↓↓↓
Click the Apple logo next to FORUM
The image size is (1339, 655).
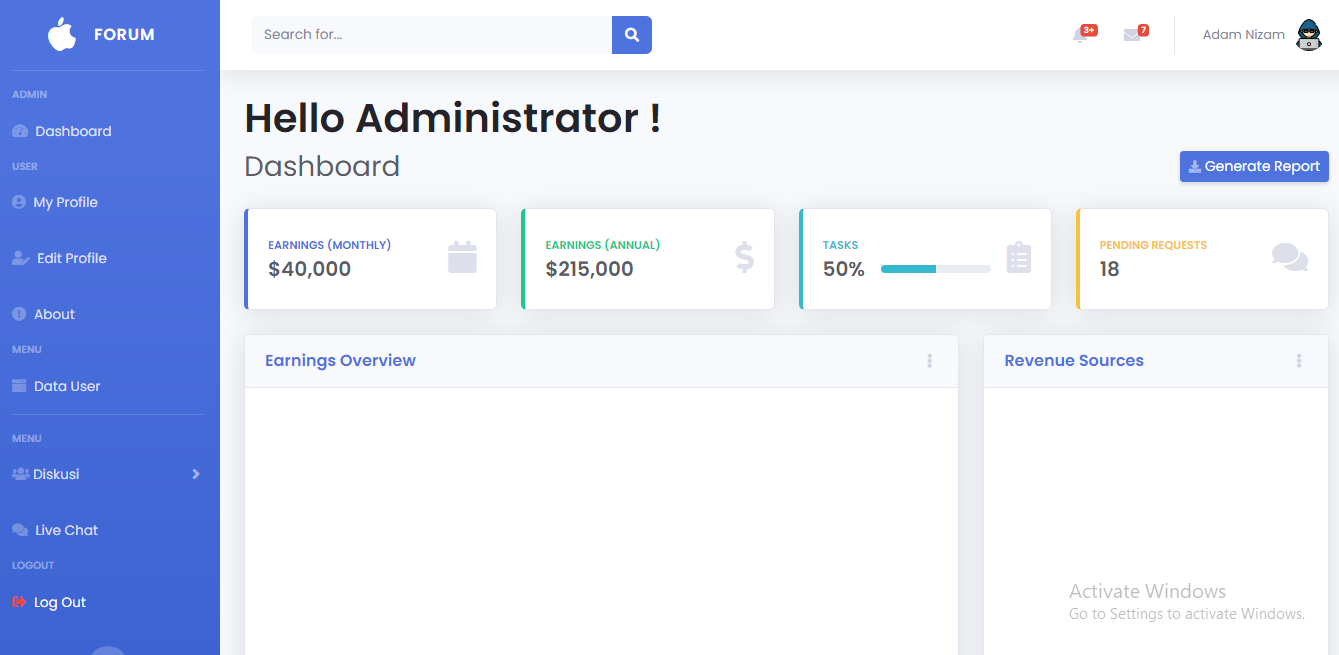pyautogui.click(x=61, y=34)
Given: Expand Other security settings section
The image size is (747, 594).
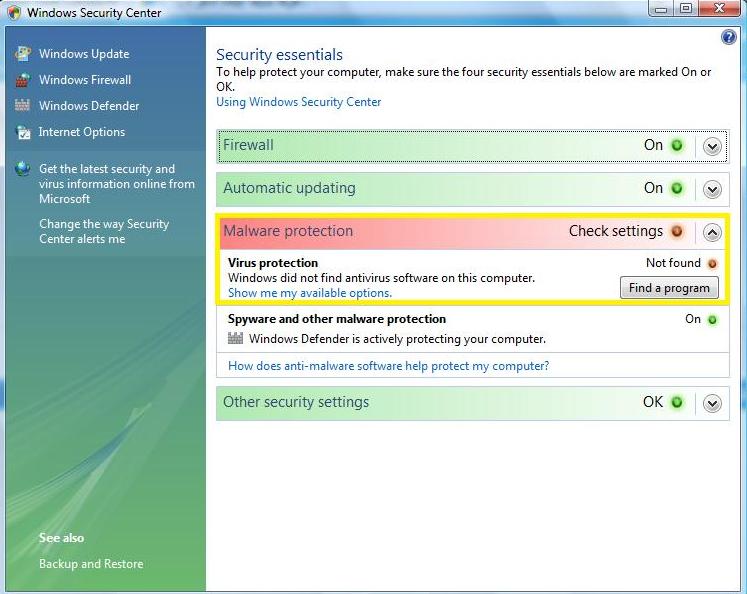Looking at the screenshot, I should pos(712,403).
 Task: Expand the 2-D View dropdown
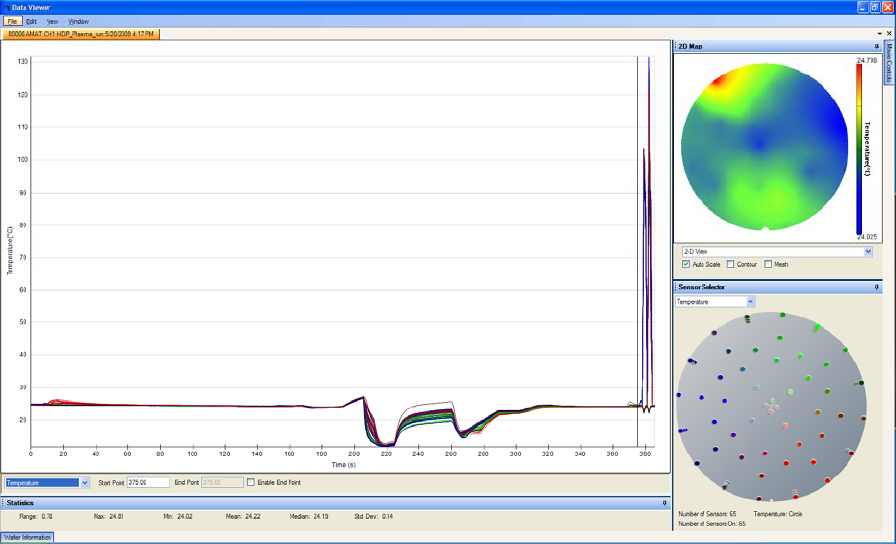pos(867,252)
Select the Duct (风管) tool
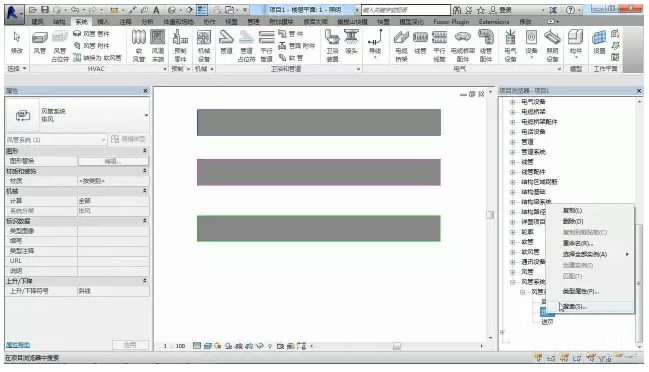649x372 pixels. (39, 44)
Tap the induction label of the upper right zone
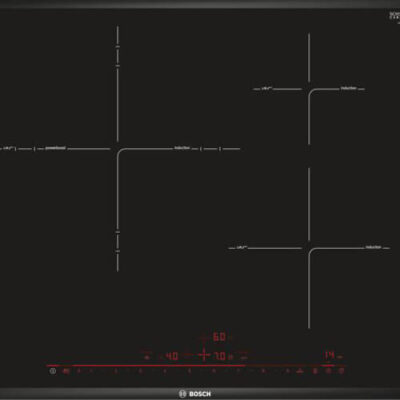Image resolution: width=400 pixels, height=400 pixels. point(349,88)
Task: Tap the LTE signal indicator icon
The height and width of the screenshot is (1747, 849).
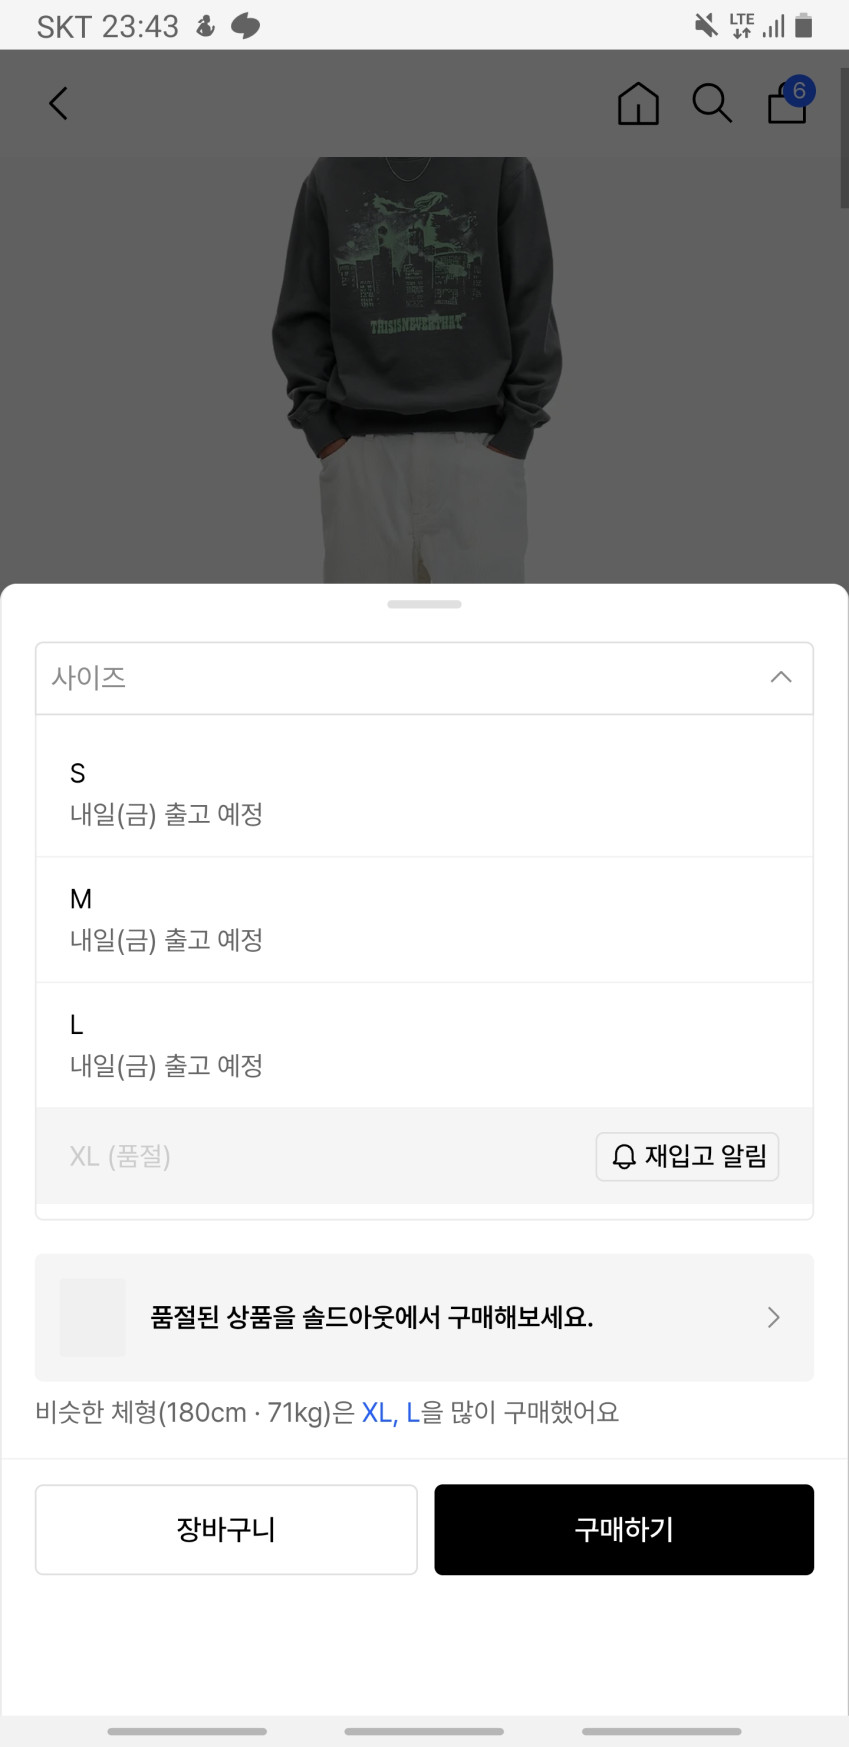Action: pyautogui.click(x=741, y=26)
↑↑↑
> [The task]: Rewrite the lines above with every "The image size is" changed to "The screenshot size is" and nothing else altered. Leave the pictures out.

> [Task answer]:
Click the Apple logo next to FORUM
The screenshot size is (1339, 655).
pyautogui.click(x=61, y=34)
Given: Expand Other security settings section
The screenshot size is (747, 594).
Looking at the screenshot, I should pos(712,403).
 Task: Expand the 2-D View dropdown
pos(867,252)
Select the Duct (风管) tool
649x372 pixels. (39, 44)
Tap the induction label of the upper right zone
Image resolution: width=400 pixels, height=400 pixels. point(349,88)
Task: Tap the LTE signal indicator icon
The height and width of the screenshot is (1747, 849).
Action: pyautogui.click(x=741, y=26)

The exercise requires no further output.